11. Directions were issued making provision for there to be a hearing before the Upper Tribunal to decide whether the FTT had materially erred in law such that the decision must be set aside.
12. Following the grant of permission to appeal, the Claimants lodged a response dated 15th March 2015, pursuant to rule 24 of The Tribunal Procedure (Upper Tribunal) Rules 2008, contending in summary, that the FTT decision disclosed no error of law and the grounds submitted by the Secretary of State were an attempt to re-argue the appeals.
Oral Submissions
13. Mr Mills submitted that if the FTT had considered only the issue of reasonableness and the best interests of the child, that would have been an error of law, but he accepted that that was not the case in these appeals.
14. Mr Mills observed that at paragraph 19 the FTT had considered the public interest in immigration control and therefore the grounds submitted on behalf of the Secretary of State did not disclose an error of law, and Mr Mills accepted that the application of the Secretary of State should be dismissed, and the decision of the FTT upheld.
15. Mr Ahmed agreed.
My Conclusions and Reasons
16. In my view Mr Mills was correct to concede that the grounds submitted on behalf of the Secretary of State do not disclose any error of law in the FTT decision.
17. The complaint that the FTT did not consider the public interest is without merit. The first Claimant had a very poor immigration history and this was recognised and considered by the FTT. In paragraph 19 there is a reference to the poor immigration history of unlawful entry, applications made in false names, and long-term overstaying. In the same paragraph the FTT recognised that the best interests of the second Claimant are not paramount, and those best interests can be "over-ridden" by the interests of immigration control. The FTT recorded that this was the only countervailing factor relied upon by the Secretary of State at the FTT hearing. The FTT also recognised that the second Claimant was in the UK unlawfully, and commented that this was relevant, but unlike his father, it was not his fault and so weighed less heavily in the balance.
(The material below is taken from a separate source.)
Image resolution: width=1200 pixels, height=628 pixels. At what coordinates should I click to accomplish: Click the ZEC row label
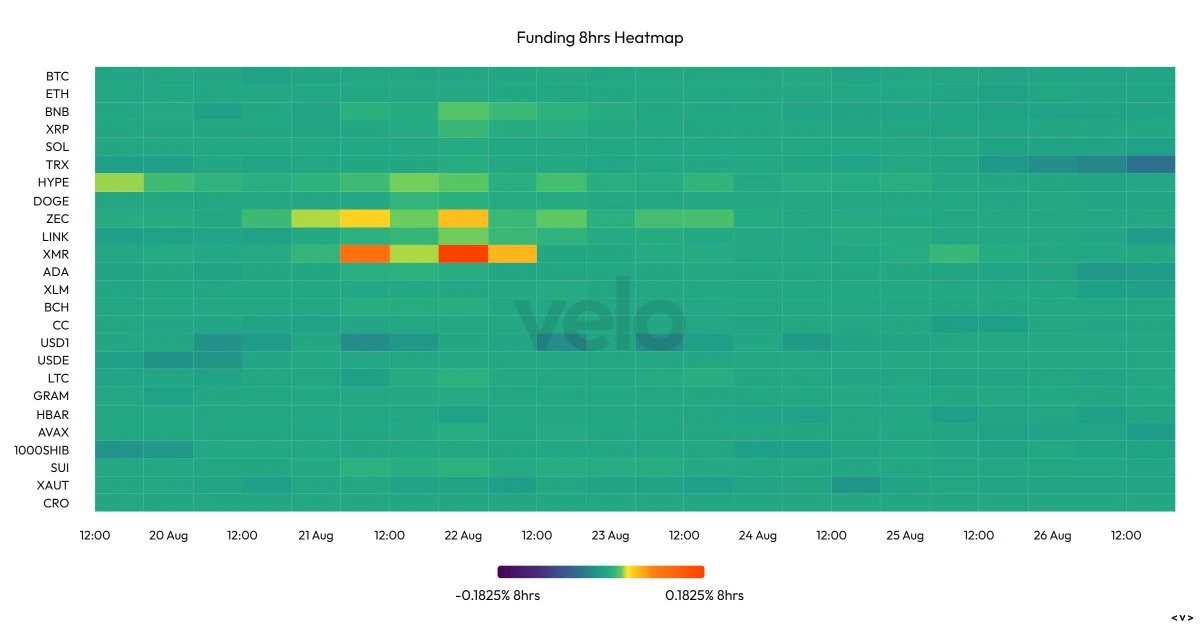pyautogui.click(x=57, y=218)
18. The FTT recorded at paragraph 15, the submission made on behalf of the Secretary of State, that both appeals turned on whether it was reasonable to expect the second Claimant to leave the UK, and in paragraph 20 the FTT recorded that this was the agreed issue in the appeals.
19. As now accepted on behalf of the Secretary of State, the FTT did not omit to consider the public interest in maintaining effective immigration control, and made findings and conclusions that were open to it, on the evidence, and gave adequate and sustainable reasons for those findings and conclusions.
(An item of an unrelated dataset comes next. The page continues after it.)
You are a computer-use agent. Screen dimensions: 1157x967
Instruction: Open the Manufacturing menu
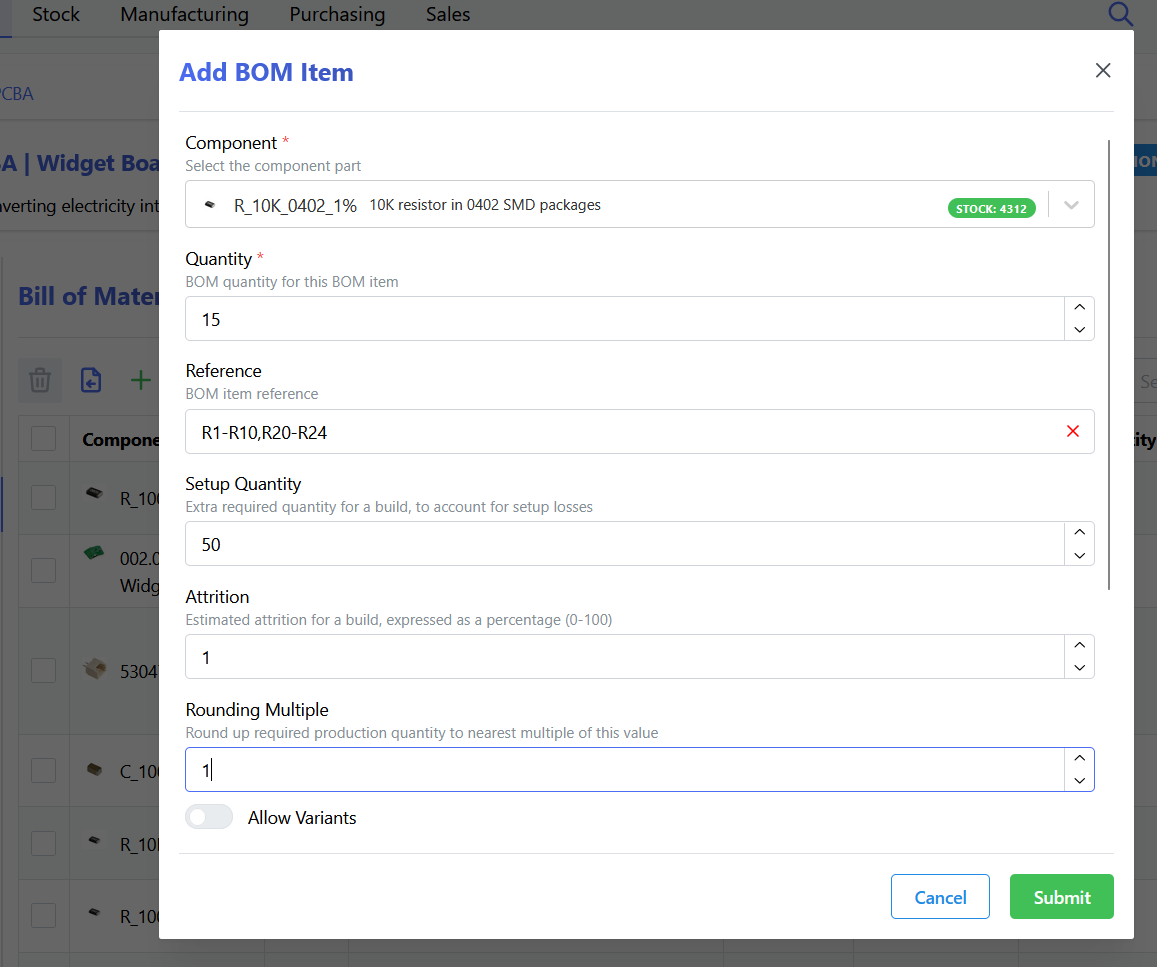[x=184, y=14]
20. The FTT did not err in concluding that it would not be reasonable to expect the second Claimant to leave the UK, and therefore allowed his appeal pursuant to paragraph 276ADE(1)(iv) and with reference to Article 8 outside the Rules.
21. The FTT did not err in concluding that once that decision had been made, the first Claimant's appeal could be allowed, having considered the factors set out in section 117B of the Nationality, Immigration and Asylum Act 2002.
Notice of Decision
The making of the decision of the First-tier Tribunal did not involve the making of an error on a point of law such that the decision must be set aside. I do not set aside the decision. The appeal of the Secretary of State is dismissed.
Anonymity
The First-tier Tribunal did not make an anonymity direction. I make an anonymity order of my own volition pursuant to rule 14 of The Tribunal Procedure (Upper Tribunal) Rules 2008 because the second Claimant is a child. No report of these proceedings shall directly or indirectly identify the Claimants or any member of their family. Failure to comply with this direction could lead to contempt of court proceedings.


Signed Date 9th December 2015

Deputy Upper Tribunal Judge M A Hall


TO THE RESPONDENT
FEE AWARD
The decision of the First-tier Tribunal stands and therefore so does the decision not to make a fee award.